OCaml: First Date

February 21, 2022 · text

Last month I swiped right on OCaml. How did the first date go? We get along well, and this could be the start of a mutually enjoyable relationship.

Turn-ons

Syntax

First impressions are superficial and good looks donʼt create a relationship, but since youʼll be staring at one another for hours on end, there should be some physical attraction.

In that regard, OCaml makes a favorable impression. I find the syntax pleasant to look at and converse with. Thereʼs a nice balance between succinct and verbose. OCaml is mostly just space-separated words: no parens for function calls, no curly braces. But sheʼs not afraid to be explicit with punctuation when needed.

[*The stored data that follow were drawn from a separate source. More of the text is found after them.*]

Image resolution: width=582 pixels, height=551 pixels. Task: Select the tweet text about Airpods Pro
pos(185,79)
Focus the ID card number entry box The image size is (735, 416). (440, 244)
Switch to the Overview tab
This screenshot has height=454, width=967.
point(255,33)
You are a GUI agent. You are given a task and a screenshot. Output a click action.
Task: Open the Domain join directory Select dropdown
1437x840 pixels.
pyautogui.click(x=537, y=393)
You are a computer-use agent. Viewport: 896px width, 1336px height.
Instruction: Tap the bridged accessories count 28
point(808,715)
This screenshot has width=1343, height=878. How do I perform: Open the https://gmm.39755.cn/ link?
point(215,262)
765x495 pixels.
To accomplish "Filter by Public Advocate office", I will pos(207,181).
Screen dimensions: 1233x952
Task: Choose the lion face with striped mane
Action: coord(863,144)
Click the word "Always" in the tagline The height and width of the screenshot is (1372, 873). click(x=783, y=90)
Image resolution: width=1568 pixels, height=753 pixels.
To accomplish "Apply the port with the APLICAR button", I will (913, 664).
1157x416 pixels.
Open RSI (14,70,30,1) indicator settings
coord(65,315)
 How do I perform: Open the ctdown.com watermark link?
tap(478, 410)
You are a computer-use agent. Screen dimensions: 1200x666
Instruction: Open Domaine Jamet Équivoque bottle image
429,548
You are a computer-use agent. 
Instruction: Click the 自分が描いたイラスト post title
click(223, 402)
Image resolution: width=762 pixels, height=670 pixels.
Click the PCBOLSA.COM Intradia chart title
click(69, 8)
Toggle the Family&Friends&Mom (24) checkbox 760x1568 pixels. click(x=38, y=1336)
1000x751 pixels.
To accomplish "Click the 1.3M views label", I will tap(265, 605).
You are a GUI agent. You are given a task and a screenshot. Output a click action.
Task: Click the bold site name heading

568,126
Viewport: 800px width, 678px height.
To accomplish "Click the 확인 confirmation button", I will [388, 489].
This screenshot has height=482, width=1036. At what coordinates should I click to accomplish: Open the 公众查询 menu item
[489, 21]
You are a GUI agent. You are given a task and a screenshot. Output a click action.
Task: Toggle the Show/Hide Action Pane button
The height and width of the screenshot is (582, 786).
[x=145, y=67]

I do miss having a clean marker to close blocks. OCaml has begin and end keywords for this (aliases for parentheses). Unfortunately, ocamlformat replaces them with literal parens. Standardized formatting is important, so Iʼve let that go. Incidentally, ocamlformat is fast and relatively consistent.

I like having nested comments again (I miss them in Go). I also like that OCaml lacks import statements. Instead, it uses module prefixes (like Sys.getcwd) which automatically load the relevant module. Module prefixes also make it clear which function Iʼm calling. If they get too verbose, let open Sys factors them out during a small scope.

Ocamlʼs lightweight syntax for modules is handy for minting local namespaces. It helps me avoid stuttering function names (foo_a, foo_b, foo_c, …).

Semantics

I had forgotten how much I enjoy algebraic data types, generics, partial function application, pattern matching, type inference, and exhaustive pattern matching. Iʼm really glad to have them available again.

Iʼve been pleased with OCamlʼs type checking on printf and the way that Printf.ksprintf lets me reuse formats in my own functions.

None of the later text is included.